▶ **Estratto fornito**:
IL SILENZIO DELLE INNOCENTI

Si parla spesso della violenza sulle donne, ma si parla poco delle donne che subiscono violenza psicologica protratta nel tempo, cosa non dimostrabile dai lividi dato che le ferite sono prevalentemente interne e perciò non visibili, perlomeno ad uno sguardo superficiale. Lo scopo di questo breve racconto, per il quale userò dei nomi di fantasia, è quello di far riflettere su situazioni ancora molto diffuse nel nostro Paese. Dopo la rabbia, dovuta all’impotenza di fronte ad un fenomeno culturale dalle radici complesse e profonde, non può che subentrare una forte empatia e solidarietà per queste donne condannate “legalmente” da una società che troppo spesso non riesce ad arginare la prepotenza e la violenza psicologica all’interno delle mura domestiche.
E’ la storia di Katia, una donna costretta a sposarsi perché Fabio, il suo primo ed unico fidanzato, l’ha corteggiata, le ha promesso amore e l’ha fatta sentire per un periodo una regina: nonostante di regine lui ne avesse molte altre, lei in quel periodo era la preferita. La sua dichiarazione d’amore? “Ci sposiamo tra qualche mese, o accetti oppure sappi che dietro di te c’è la fila…” che dire! Di romantico c’è ben poco. Ma Katia in quel momento, e la sua famiglia, pensavano fosse un affare, un’opportunità da non perdere. La detenzione inizia dopo pochi giorni: come da copione le donne cucinano, puliscono, lavano, seguono i bambini e non devono farli piangere, altrimenti l’uomo, che lavora tutto il giorno, si potrebbe innervosire. Madre e figli possono piangere in silenzio, o magari nel pomeriggio. Queste donne non hanno bisogni né esigenze da soddisfare, hanno solo doveri, anche il dovere di dire che va tutto bene e che lui non le fa mancare nulla. Lei può piangere, ma solo se nessuno la vede e solo se nessuno ne verrà mai a conoscenza. Anni e anni di vita coniugale, anni e anni di violenza silenziosa.

▶ **Compito assegnato**:
Trascriva parola per parola il passo del racconto sulla violenza psicologica compreso tra "Si parla spesso" e "delle mura domestiche.", estremi inclusi.

▶ **Dati forniti**:
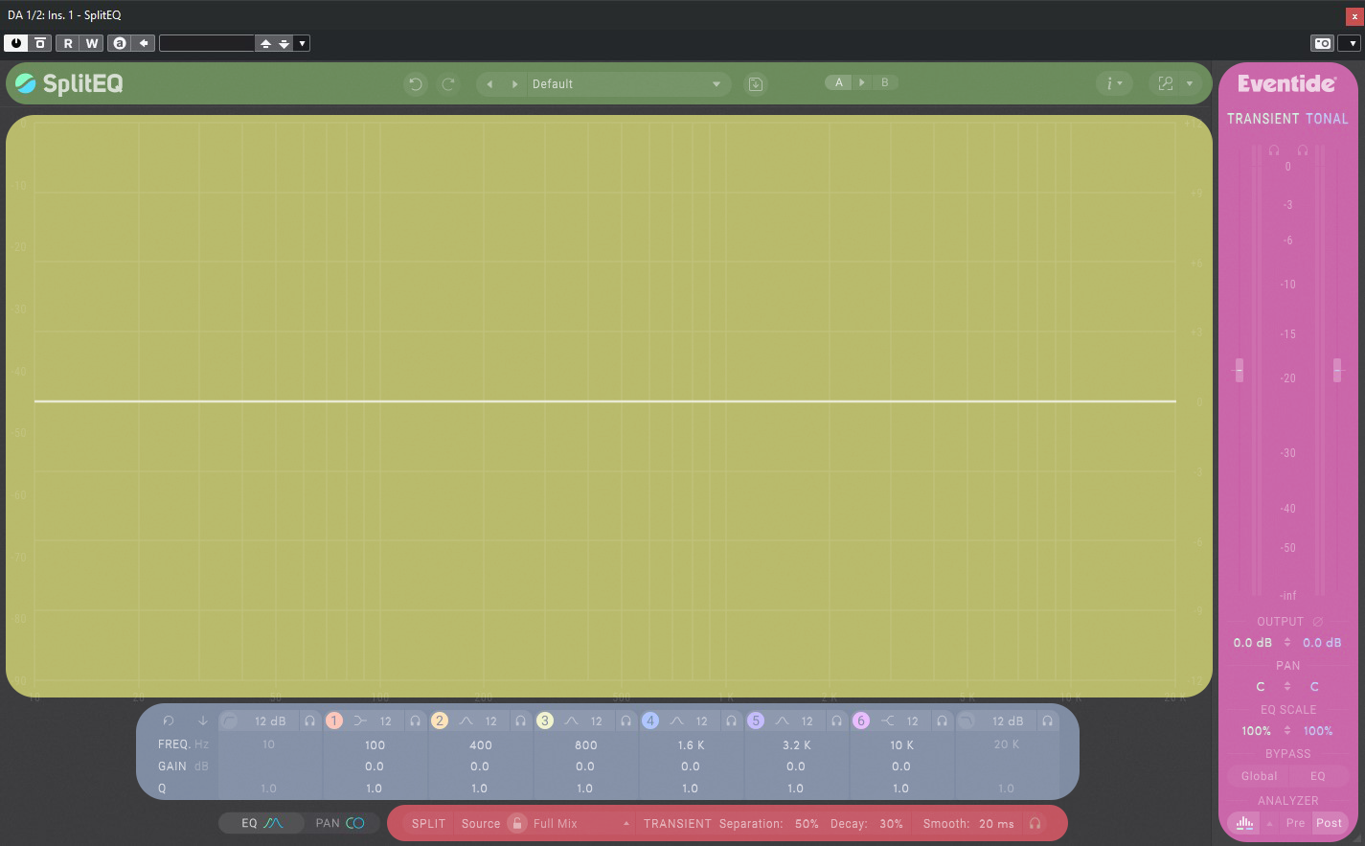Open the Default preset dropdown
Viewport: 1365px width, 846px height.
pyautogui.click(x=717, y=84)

...

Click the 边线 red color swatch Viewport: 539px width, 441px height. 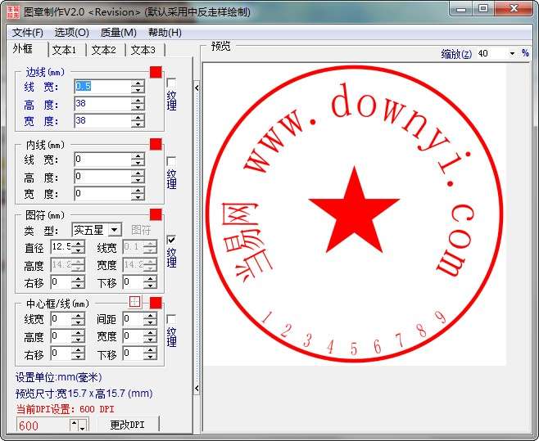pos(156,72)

▶ **Risposta corretta**:
Si parla spesso della violenza sulle donne, ma si parla poco delle donne che subiscono violenza psicologica protratta nel tempo, cosa non dimostrabile dai lividi dato che le ferite sono prevalentemente interne e perciò non visibili, perlomeno ad uno sguardo superficiale. Lo scopo di questo breve racconto, per il quale userò dei nomi di fantasia, è quello di far riflettere su situazioni ancora molto diffuse nel nostro Paese. Dopo la rabbia, dovuta all’impotenza di fronte ad un fenomeno culturale dalle radici complesse e profonde, non può che subentrare una forte empatia e solidarietà per queste donne condannate “legalmente” da una società che troppo spesso non riesce ad arginare la prepotenza e la violenza psicologica all’interno delle mura domestiche.